И враги, и союзники желают нашего расчленения. Союзники любят повторять старый принцип невмешательства, а на деле мы ничем не обеспечены, что завтра в Лондоне, Париже или Сан-Ремо не объявят существование независимой Украйны и самостоятельной Белоруссии. Союзники провозгласили принцип самоопределения народностей, но никто еще не спросил весь русский народ, желает ли он, чтобы его разодрали на части; никто еще не спросил малорусское население, считает ли оно себя народом русским или украинским. Создали нового кумира — Демократию, все правительства курят ему фимиам и, пресмыкаясь, поет ему хвалу печать всего мира; а на деле решение о разделе России вынесут (и отчасти уже вынесли) десять или четверо самодержцев, распоряжающихся — до поры до времени — судьбами мира. Не будем останавливаться на лицемерии современной политики (кто же не сознает его в душе); не будем доказывать союзникам, что они расчленяют Россию на благо Германии и, следовательно, на гибель себе; но отметим, как этот акт произвола — признание Украйны — отразился бы в Малороссии.
Там народ измучен; крестьянину не до политических партий; ему нужна уверенность, что земля прочно за ним, что урожай не будет у него отнят; ему нужна власть, могущая обеспечить ему безопасность. На Украйне, как и во всей России, теперь скрытая жажда по власти, и как бы эта власть ни называлась, республиканской или царской, русской или украинской, крестьянин поспешит ее признать. Провозглашение Европой самостоятельности Украйны создаст в глазах населения ореол вокруг самозваной Директории; крестьянин поверит, что Европа поддержала эту власть и не станет дальше раздумывать, будет ли самостийность полезна его родине или приведет ее в германское рабство. Надо считаться с фактом, что он уже три года слышит речи о самостийности; непривычное до революции слово «украинец» стало уже для его слуха обычным, и казавшиеся вначале непонятными и чуждыми газетные строки от постоянного повторения отпечатались на ленивых мозгах. В нужную минуту, например на случай плебисцита или созыва учредительного собрания, из-за границы хлынет и необходимая пропагандная литература, и появится еще более убедительное средство — деньги. Кто там на месте сможет открыть населению глаза? Культурные люди перебиты или бежали за границу. Немногим оставшимся будет крайне трудно бороться против «общего мнения; я говорю «общего мнения», так как все газеты будут за самостийность по той простой причине, что газеты иного направления будут закрыты.

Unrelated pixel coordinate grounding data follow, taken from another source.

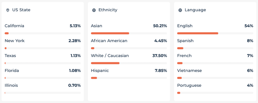The image size is (258, 103).
Task: Click the California progress bar
Action: (x=43, y=33)
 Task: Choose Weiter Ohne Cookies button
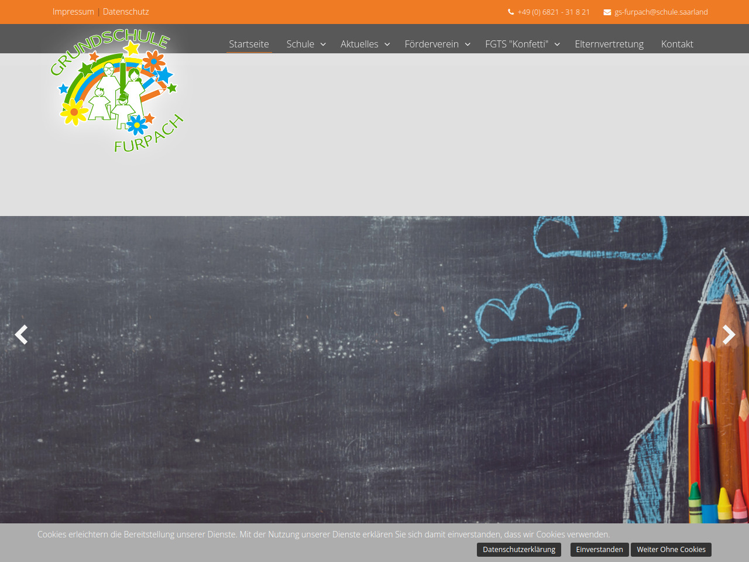(671, 550)
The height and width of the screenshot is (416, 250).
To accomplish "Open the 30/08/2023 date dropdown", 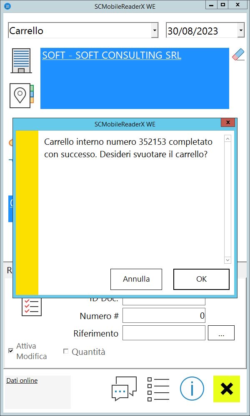I will tap(241, 31).
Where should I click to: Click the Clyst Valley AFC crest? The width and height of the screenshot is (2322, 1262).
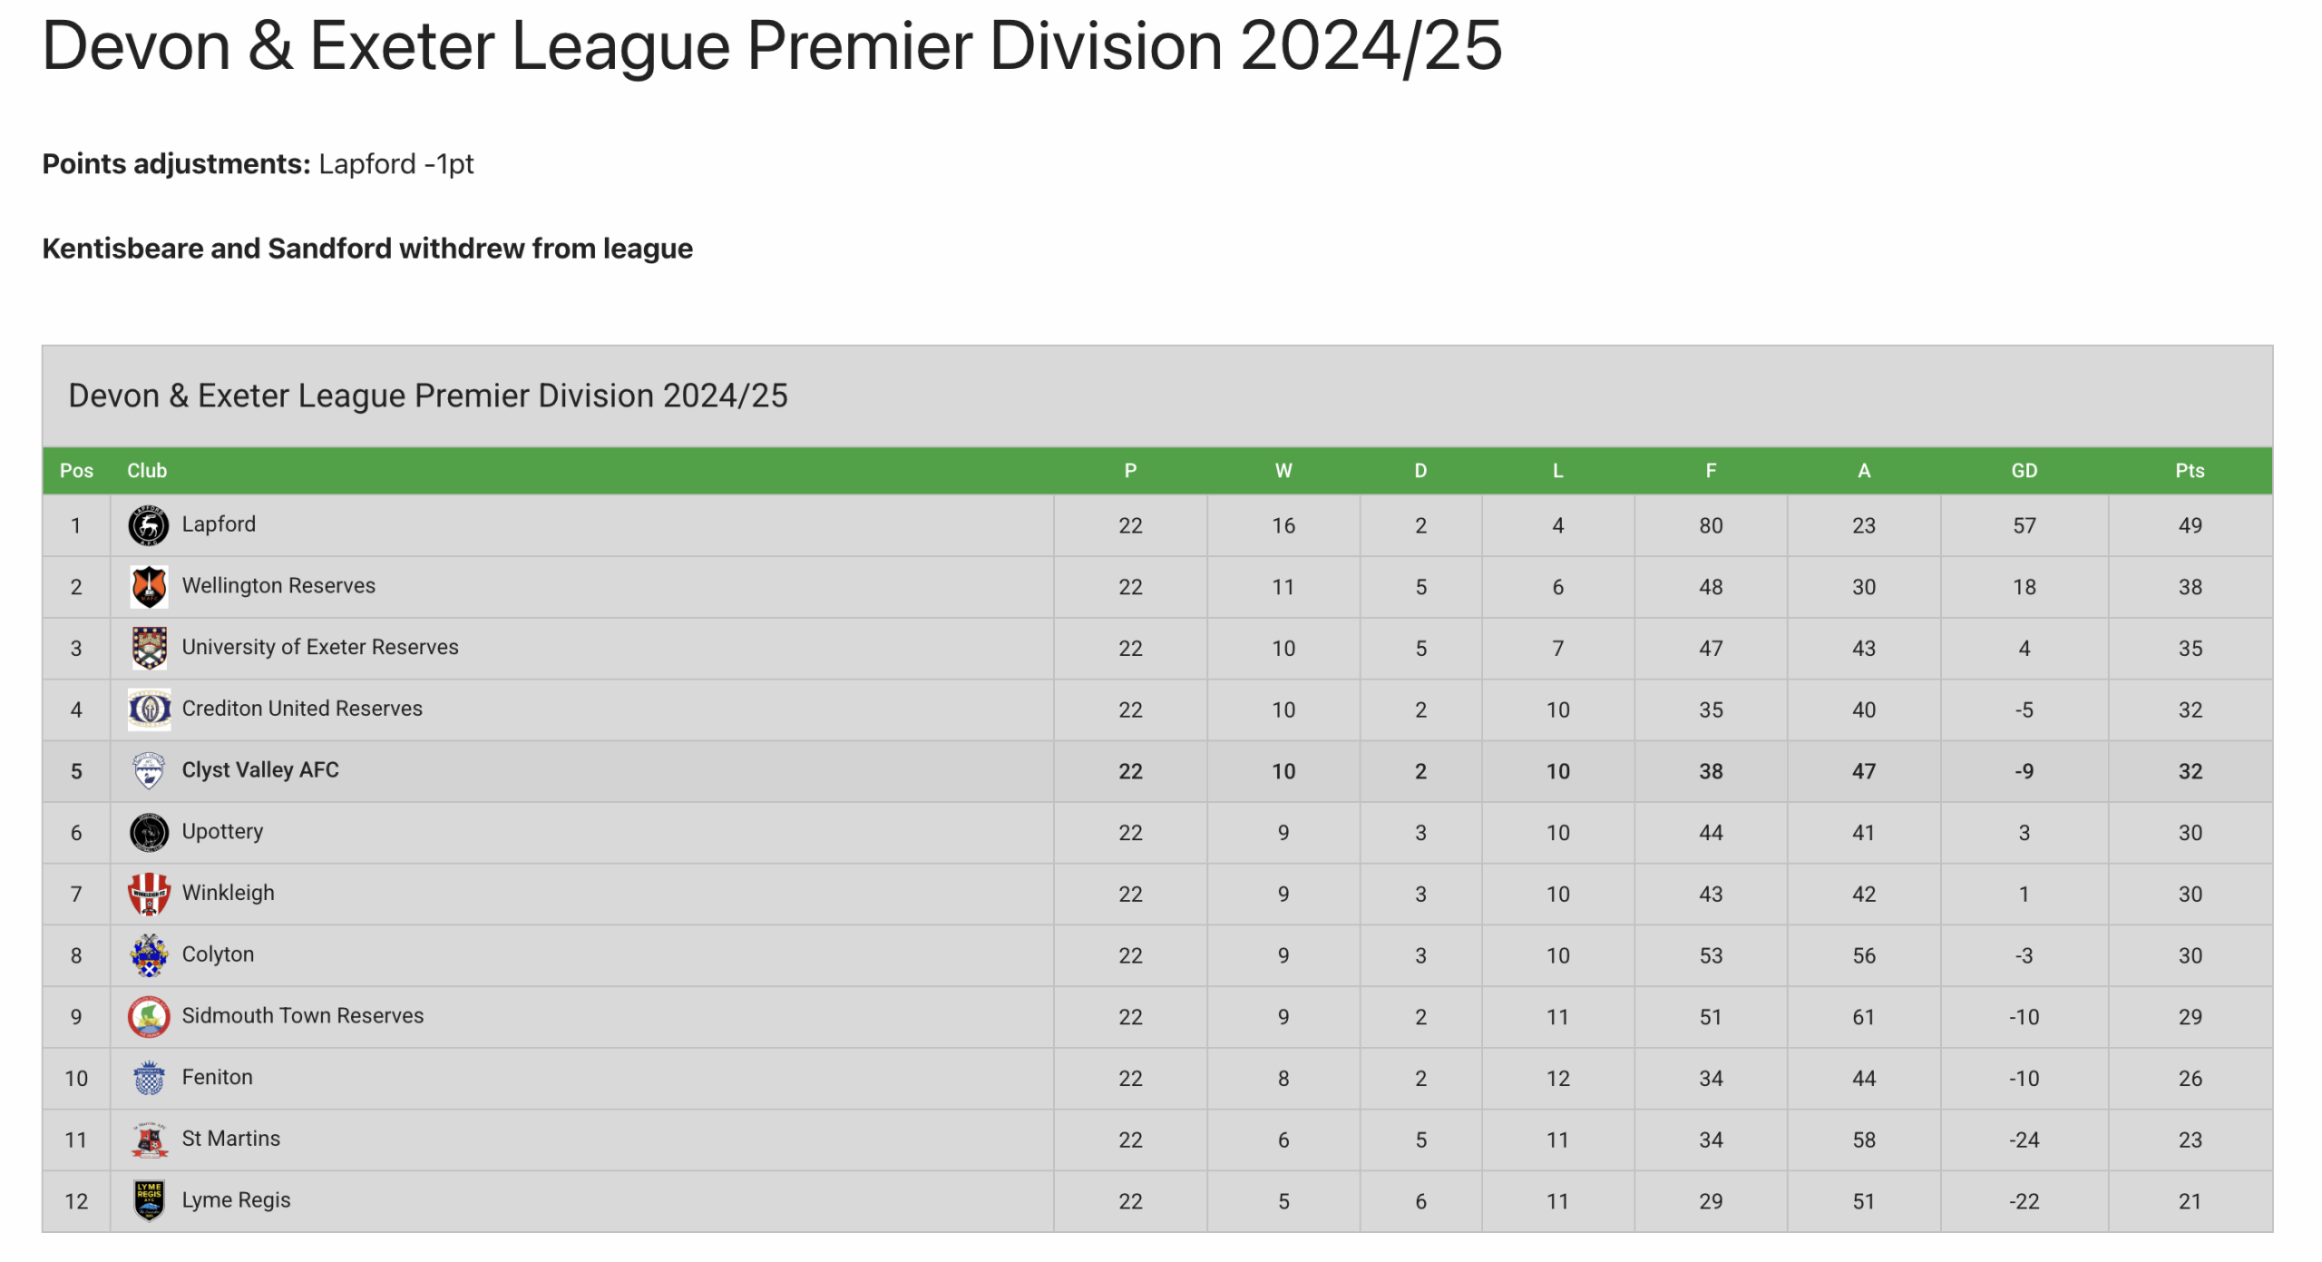[x=149, y=771]

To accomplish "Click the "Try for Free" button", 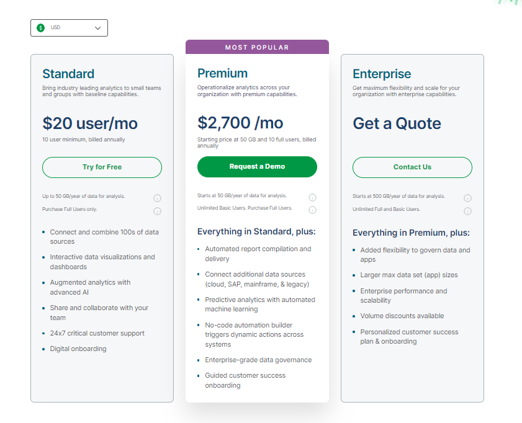I will coord(102,167).
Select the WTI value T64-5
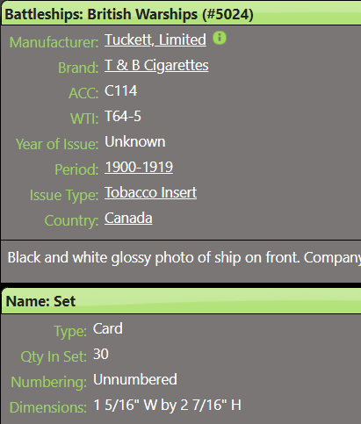Screen dimensions: 361x424 point(123,117)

Задача сторонников единства будет трудна: ни денег, ни печати, ни личной безопасности у них не будет. Если в Европе под покровом кумира Демократии в действительности мнением страны руководит олигархия демагогов, даже не добравшихся еще до власти, то в теперешней России фальсифицировать волю страны еще легче. Вот почему мы говорим, что опасность велика.
К прошлому возврата нет. Будущая единая Россия рисуется нам в виде федеративного государства. Но принципом федерализма нельзя злоупотреблять. Делить родину на куски, руководствуясь интересами дня, соображениями личной карьеры, устанавливать таможни чуть ли не для каждого уезда, дабы дать нажиться большему числу чиновников новоиспеченных государств, — это может быть в порядке вещей в годы революции, в дни страшного падения нравственного уровня; но для будущей нормальной жизни требуется основание более прочное. Обособление может быть оправдано только для больших областей, действительно имеющих особенности племенные и экономические в силу природных причин. При перемешенности племен этнографический принцип неминуемо уступит соображениям экономическим. Бесконечное богатство России покоится на безграничности ее пространства: поделите ее — каждая часть станет бедной: юг останется без леса, север без хлеба и угля, север и юг без туркестанского хлопка и нефти. Федерация предполагает общую таможенную черту, общую армию, общее международное представительство и, наряду с областными представительными учреждениями, общегосударственный парламент. Такой уклад, действительно отвечающий понятию федерации, обеспечит свободное развитие местных отличий и восстановит государственное могущество целого. Он не должен страшить сторонников единой неделимой России. Мысль об областной децентрализации поднималась в правительственной среде еще при императоре Николае II, и это неудивительно: по существу, децентрализация могла бы ужиться даже с самодержавием императора Николая I. Среди этих областных образований Украйна займет почетное место.